• _Given request_
Write out each of the rows below with every character unchanged.

──────────────────────────────

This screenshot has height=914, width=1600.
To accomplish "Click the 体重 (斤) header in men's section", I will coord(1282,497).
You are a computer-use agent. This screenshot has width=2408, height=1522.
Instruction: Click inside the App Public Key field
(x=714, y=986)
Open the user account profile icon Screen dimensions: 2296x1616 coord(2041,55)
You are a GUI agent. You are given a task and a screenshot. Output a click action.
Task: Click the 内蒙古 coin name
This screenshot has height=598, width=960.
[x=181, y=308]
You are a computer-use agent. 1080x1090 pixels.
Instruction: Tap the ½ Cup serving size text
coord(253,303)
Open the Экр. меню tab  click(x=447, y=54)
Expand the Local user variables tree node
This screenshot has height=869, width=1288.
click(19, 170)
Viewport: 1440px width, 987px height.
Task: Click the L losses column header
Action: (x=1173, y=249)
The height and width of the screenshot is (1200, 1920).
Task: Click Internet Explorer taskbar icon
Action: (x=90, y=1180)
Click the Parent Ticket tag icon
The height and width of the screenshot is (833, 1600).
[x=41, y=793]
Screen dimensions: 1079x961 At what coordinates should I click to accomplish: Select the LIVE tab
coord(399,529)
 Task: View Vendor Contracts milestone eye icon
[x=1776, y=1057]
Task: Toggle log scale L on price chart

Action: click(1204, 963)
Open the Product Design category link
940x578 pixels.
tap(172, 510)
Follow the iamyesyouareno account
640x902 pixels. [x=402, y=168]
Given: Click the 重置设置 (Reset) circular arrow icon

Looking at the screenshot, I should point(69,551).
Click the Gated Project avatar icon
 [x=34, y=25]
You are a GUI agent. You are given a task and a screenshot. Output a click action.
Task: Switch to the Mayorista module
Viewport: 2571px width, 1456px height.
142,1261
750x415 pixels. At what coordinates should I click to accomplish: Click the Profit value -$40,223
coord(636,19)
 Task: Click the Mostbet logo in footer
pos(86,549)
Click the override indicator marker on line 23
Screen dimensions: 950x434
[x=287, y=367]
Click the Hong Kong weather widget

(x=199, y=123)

──────────────────────────────

• _Expected output_
This screenshot has height=914, width=1600.
To accomplish "Click the 体重 (斤) header in men's section", I will coord(1282,497).
You are a computer-use agent. This screenshot has width=2408, height=1522.
Instruction: Click inside the App Public Key field
(x=714, y=986)
Open the user account profile icon Screen dimensions: 2296x1616 coord(2041,55)
You are a GUI agent. You are given a task and a screenshot. Output a click action.
Task: Click the 内蒙古 coin name
This screenshot has height=598, width=960.
[x=181, y=308]
You are a computer-use agent. 1080x1090 pixels.
Instruction: Tap the ½ Cup serving size text
coord(253,303)
Open the Экр. меню tab  click(x=447, y=54)
Expand the Local user variables tree node
This screenshot has height=869, width=1288.
click(19, 170)
Viewport: 1440px width, 987px height.
Task: Click the L losses column header
Action: (x=1173, y=249)
The height and width of the screenshot is (1200, 1920).
Task: Click Internet Explorer taskbar icon
Action: (x=90, y=1180)
Click the Parent Ticket tag icon
The height and width of the screenshot is (833, 1600).
[x=41, y=793]
Screen dimensions: 1079x961 At what coordinates should I click to accomplish: Select the LIVE tab
coord(399,529)
 Task: View Vendor Contracts milestone eye icon
[x=1776, y=1057]
Task: Toggle log scale L on price chart

Action: click(1204, 963)
Open the Product Design category link
940x578 pixels.
tap(172, 510)
Follow the iamyesyouareno account
640x902 pixels. [x=402, y=168]
Given: Click the 重置设置 (Reset) circular arrow icon

Looking at the screenshot, I should point(69,551).
Click the Gated Project avatar icon
 [x=34, y=25]
You are a GUI agent. You are given a task and a screenshot. Output a click action.
Task: Switch to the Mayorista module
Viewport: 2571px width, 1456px height.
142,1261
750x415 pixels. At what coordinates should I click to accomplish: Click the Profit value -$40,223
coord(636,19)
 Task: Click the Mostbet logo in footer
pos(86,549)
Click the override indicator marker on line 23
Screen dimensions: 950x434
[x=287, y=367]
Click the Hong Kong weather widget

(x=199, y=123)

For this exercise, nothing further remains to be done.